Cost-Sharing Obligations

  • Patient care scenarios in which cost-sharing obligations are particularly problematic;
  • The financial impact to providers and suppliers and the fraud and abuse risks if cost-sharing obligations could be waived for participants in a care coordination and value-based care arrangements; and
  • Any risks to beneficiaries and federal health care programs if cost-sharing obligations could be waived or reduced.

Current Fraud and Abuse Waivers Related to ACOs

  • Feedback on current waivers developed for testing models by the Center for Medicare and Medicaid Innovation and carrying out the Medicare Shared Savings Program, specifically from parties who are using or eligible to use those waivers;
  • Whether stakeholders have found compliance with the waiver conditions challenging; and
  • Whether the ACO governing body concept is working to reduce the risk of fraud and abuse related to the MSSP, the Next Generation ACO Model, and the Pioneer ACO Model.

Cyber-Security Related Items and Services

  • Types of cybersecurity-related items or services that entities wish to donate or subsidize; and 
  • How existing fraud and abuse laws may pose barriers to such arrangements. 

Intersection of the Stark Law and the AKS

  • Circumstances when Stark Law exceptions and AKS safe harbors should align to improve care coordination or value-based care; and
  • Circumstances when Stark Law exceptions in furtherance of care coordination or value-based care should not have a corresponding AKS safe harbor.

AKS Safe Harbor for ACO Beneficiary Incentive Program

In addition, the RFI seeks feedback related to two statutory exceptions under the Bipartisan Budget Act of 2018 (Budget Act).

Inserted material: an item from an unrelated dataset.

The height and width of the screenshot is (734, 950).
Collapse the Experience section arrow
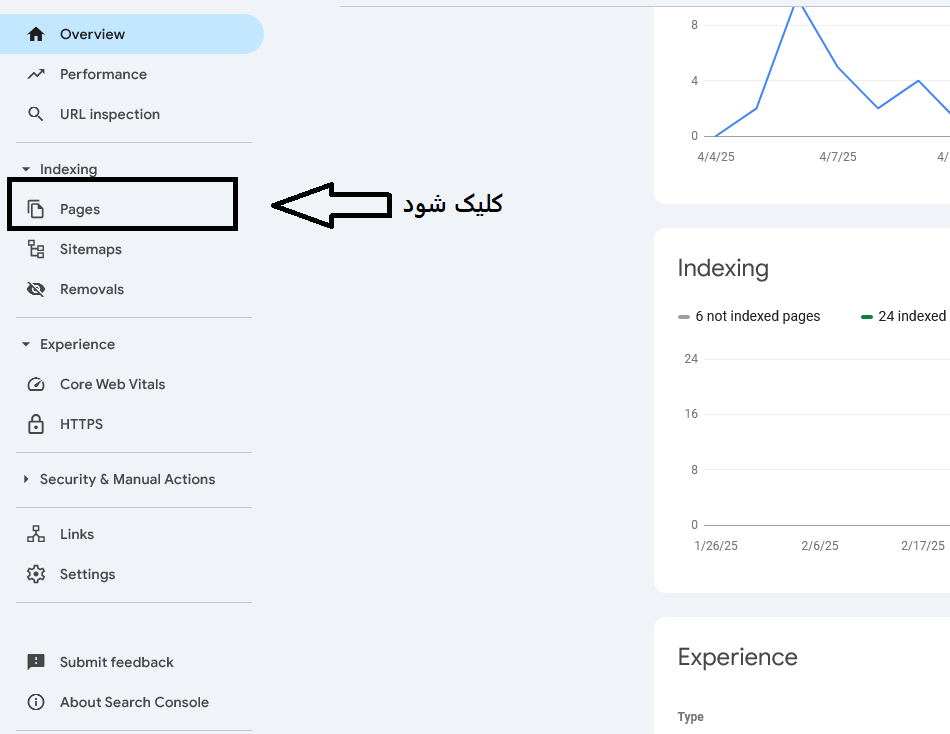click(x=26, y=345)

First, the Budget Act added a statutory exception to the AKS for incentive payments made to Medicare fee-for-service beneficiaries enrolled in an ACO under an ACO Beneficiary Incentive Program. The OIG is seeking comments on what conditions this safe harbor should include as protections or safeguards.

CMP Law Exception for Telehealth Technologies for Home Dialysis

Second, the Budget Act created a new exception to the definition of “remuneration” in the CMP Law, which applies to “telehealth technologies” provided by renal dialysis facilities to individuals with ESRD receiving home dialysis reimbursed under Medicare Part B, subject to certain conditions. The OIG is seeking input on how “telehealth technologies” should be defined, including examples of the types of technologies that may be provided, and whether the OIG should include protections or safeguards for this exception.

The OIG’s RFI presents an important and unique opportunity for providers, suppliers, trade organizations, patient groups, and other stakeholders to engage the OIG and discuss changes to the AKS and CMP Law that could help foster innovation in a number of areas that benefit patients and reduce costs. Stakeholders who have struggled to develop successful innovative coordinated care arrangements due to the regulatory hurdles currently posed by the AKS and CMP Law should strongly consider providing comments to OIG in response to the RFI.  Arent Fox assisted clients in submitting comments in response to CMS’s recent RFI; the OIG will accept comments in response to its RFI up to October 26, 2018.